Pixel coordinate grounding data
══════

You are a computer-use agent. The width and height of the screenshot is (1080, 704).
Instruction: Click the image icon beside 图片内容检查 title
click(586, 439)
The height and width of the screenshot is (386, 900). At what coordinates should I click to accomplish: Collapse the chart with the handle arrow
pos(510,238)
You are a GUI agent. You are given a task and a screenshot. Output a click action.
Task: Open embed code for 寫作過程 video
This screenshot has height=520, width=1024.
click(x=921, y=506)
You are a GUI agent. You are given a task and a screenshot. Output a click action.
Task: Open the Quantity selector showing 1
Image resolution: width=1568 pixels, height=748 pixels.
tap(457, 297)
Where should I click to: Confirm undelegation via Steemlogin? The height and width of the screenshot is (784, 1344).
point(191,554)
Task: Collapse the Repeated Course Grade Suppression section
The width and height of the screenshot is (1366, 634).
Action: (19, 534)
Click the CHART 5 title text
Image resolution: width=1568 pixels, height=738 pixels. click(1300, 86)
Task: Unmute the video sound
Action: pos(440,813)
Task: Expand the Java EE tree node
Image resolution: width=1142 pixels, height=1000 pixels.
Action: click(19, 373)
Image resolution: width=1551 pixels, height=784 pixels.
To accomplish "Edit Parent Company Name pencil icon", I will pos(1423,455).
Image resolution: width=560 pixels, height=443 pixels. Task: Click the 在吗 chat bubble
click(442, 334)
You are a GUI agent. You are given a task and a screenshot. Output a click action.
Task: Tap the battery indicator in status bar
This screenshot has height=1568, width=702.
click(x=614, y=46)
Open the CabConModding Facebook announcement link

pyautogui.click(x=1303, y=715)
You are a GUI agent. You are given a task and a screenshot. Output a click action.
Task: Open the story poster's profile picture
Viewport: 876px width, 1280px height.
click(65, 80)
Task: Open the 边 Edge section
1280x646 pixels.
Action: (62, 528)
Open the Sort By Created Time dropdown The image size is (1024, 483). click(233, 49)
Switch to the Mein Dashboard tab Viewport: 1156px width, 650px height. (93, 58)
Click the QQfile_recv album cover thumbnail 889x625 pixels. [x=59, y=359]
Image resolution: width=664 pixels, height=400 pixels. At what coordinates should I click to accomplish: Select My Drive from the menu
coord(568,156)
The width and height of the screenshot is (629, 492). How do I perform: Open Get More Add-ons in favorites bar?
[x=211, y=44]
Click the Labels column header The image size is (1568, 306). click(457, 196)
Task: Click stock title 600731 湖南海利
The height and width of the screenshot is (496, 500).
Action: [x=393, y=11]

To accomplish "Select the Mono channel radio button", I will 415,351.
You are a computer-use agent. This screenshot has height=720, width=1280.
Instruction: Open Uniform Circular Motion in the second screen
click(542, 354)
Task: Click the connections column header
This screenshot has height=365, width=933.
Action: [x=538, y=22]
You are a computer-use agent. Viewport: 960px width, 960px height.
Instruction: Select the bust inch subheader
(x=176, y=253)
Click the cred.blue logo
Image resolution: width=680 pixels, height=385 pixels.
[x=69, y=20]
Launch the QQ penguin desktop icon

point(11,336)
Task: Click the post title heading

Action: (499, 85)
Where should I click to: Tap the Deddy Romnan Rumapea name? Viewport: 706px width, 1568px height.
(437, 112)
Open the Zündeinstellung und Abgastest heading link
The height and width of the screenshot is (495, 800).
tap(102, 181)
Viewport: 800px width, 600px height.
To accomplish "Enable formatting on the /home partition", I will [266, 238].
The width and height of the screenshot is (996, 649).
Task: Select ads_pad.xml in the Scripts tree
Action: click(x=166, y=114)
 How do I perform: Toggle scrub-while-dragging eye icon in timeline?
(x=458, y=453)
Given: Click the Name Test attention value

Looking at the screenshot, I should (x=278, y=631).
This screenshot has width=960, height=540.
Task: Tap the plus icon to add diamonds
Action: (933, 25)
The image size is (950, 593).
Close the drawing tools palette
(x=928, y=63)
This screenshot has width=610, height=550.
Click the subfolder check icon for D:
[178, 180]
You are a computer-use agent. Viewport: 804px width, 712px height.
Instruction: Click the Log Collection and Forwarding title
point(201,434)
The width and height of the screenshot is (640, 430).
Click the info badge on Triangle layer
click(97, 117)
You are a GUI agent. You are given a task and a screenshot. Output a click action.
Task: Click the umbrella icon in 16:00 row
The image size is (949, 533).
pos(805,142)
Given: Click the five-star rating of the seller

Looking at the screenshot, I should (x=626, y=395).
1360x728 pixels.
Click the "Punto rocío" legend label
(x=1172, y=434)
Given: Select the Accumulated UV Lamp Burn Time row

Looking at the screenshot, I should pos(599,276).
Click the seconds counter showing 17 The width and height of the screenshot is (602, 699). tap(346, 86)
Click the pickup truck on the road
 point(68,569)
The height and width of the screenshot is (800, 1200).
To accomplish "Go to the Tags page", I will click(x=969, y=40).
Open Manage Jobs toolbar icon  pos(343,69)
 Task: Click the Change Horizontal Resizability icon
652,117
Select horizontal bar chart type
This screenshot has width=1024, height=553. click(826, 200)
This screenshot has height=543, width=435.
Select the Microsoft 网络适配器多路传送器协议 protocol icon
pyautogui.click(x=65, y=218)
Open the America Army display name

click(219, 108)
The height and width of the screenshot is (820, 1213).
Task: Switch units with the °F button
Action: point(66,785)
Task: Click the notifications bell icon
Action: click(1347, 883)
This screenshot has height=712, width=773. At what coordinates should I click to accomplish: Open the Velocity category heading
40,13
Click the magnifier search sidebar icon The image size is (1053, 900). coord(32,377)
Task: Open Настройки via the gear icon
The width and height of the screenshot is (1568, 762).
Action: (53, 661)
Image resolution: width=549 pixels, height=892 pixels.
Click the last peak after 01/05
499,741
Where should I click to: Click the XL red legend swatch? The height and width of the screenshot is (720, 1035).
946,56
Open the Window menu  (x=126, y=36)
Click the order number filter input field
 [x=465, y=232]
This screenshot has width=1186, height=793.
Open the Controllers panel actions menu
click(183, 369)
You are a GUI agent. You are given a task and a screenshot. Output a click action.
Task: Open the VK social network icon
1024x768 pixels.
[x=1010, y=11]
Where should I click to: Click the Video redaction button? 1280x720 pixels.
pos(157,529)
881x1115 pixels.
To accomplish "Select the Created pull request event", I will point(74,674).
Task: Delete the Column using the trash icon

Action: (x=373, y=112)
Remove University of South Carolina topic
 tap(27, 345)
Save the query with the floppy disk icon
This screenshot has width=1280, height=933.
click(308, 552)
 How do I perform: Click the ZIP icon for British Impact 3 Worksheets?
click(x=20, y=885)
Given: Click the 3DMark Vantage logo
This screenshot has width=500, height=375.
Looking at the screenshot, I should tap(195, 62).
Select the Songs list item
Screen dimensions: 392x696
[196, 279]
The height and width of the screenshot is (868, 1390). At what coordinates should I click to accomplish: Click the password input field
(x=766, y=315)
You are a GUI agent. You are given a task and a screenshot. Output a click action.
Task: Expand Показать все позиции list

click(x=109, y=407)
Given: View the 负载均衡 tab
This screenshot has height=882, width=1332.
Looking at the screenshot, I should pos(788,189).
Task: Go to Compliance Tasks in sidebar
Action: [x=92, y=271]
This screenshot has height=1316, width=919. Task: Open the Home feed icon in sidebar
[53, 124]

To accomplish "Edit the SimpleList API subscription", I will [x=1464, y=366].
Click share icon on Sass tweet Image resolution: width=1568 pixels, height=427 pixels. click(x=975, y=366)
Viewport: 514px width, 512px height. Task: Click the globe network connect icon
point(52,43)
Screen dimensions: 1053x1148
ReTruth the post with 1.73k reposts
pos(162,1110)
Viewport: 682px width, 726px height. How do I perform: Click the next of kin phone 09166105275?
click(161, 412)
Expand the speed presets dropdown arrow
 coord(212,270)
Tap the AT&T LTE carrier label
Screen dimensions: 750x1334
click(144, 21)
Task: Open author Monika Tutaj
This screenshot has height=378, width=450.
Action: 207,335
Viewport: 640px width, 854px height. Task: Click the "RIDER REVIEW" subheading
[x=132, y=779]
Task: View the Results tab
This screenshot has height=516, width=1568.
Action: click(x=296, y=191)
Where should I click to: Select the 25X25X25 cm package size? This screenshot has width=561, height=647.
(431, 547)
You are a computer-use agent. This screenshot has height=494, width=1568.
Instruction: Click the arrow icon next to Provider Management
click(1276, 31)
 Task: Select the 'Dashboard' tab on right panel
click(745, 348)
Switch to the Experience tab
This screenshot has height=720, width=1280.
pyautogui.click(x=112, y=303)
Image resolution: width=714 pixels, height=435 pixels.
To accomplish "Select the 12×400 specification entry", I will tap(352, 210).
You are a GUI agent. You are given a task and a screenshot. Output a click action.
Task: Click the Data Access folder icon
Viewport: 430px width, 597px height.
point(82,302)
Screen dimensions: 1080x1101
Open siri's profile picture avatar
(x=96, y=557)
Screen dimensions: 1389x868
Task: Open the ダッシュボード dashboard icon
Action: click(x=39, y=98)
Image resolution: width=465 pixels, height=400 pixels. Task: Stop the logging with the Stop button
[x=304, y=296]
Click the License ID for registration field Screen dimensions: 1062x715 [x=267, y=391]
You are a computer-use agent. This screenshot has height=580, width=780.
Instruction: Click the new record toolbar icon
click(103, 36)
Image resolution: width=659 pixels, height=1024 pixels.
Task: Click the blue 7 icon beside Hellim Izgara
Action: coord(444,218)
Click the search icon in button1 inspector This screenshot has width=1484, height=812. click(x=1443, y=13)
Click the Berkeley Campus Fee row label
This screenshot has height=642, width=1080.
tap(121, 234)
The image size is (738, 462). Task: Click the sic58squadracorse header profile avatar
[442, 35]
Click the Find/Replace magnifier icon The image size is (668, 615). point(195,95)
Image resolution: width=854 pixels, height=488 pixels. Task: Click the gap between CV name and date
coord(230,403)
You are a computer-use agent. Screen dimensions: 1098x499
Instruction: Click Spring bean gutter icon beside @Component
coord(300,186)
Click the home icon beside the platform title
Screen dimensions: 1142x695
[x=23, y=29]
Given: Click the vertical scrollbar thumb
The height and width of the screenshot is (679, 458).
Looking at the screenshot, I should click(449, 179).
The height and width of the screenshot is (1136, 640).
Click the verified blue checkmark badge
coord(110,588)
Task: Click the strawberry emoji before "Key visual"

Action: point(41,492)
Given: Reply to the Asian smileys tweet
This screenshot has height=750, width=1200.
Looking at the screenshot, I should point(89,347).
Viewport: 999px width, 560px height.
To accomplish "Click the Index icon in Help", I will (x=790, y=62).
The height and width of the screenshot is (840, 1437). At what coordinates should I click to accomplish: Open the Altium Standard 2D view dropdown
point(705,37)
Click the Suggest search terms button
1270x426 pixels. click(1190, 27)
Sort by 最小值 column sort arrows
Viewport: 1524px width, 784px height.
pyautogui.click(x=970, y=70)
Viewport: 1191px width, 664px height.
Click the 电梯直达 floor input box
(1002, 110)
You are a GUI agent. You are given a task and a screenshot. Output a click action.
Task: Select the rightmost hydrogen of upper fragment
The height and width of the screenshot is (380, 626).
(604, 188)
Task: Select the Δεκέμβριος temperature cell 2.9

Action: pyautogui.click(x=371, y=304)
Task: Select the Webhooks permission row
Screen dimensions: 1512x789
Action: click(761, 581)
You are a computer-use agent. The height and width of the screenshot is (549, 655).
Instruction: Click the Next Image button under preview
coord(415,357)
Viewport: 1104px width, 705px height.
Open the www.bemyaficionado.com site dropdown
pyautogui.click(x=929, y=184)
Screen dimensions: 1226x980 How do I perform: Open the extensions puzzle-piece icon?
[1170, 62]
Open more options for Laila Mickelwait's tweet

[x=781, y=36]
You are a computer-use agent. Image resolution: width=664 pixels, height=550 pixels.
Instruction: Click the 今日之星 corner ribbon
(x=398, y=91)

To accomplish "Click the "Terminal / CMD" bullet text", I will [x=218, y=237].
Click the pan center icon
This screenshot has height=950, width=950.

══════

*WHAT IS EXPECTED*: Pick out every line above that contains the word "computer" and copy it.

*PROBLEM SOLUTION*:
You are a computer-use agent. The width and height of the screenshot is (1080, 704).
You are a computer-use agent. This screenshot has height=720, width=1280.
You are a computer-use agent. Viewport: 960px width, 960px height.
You are a computer-use agent. Viewport: 804px width, 712px height.
You are a computer-use agent. This screenshot has height=494, width=1568.
You are a computer-use agent. This screenshot has height=580, width=780.
You are a computer-use agent. Screen dimensions: 1098x499
You are a computer-use agent. The height and width of the screenshot is (549, 655).
You are a computer-use agent. Image resolution: width=664 pixels, height=550 pixels.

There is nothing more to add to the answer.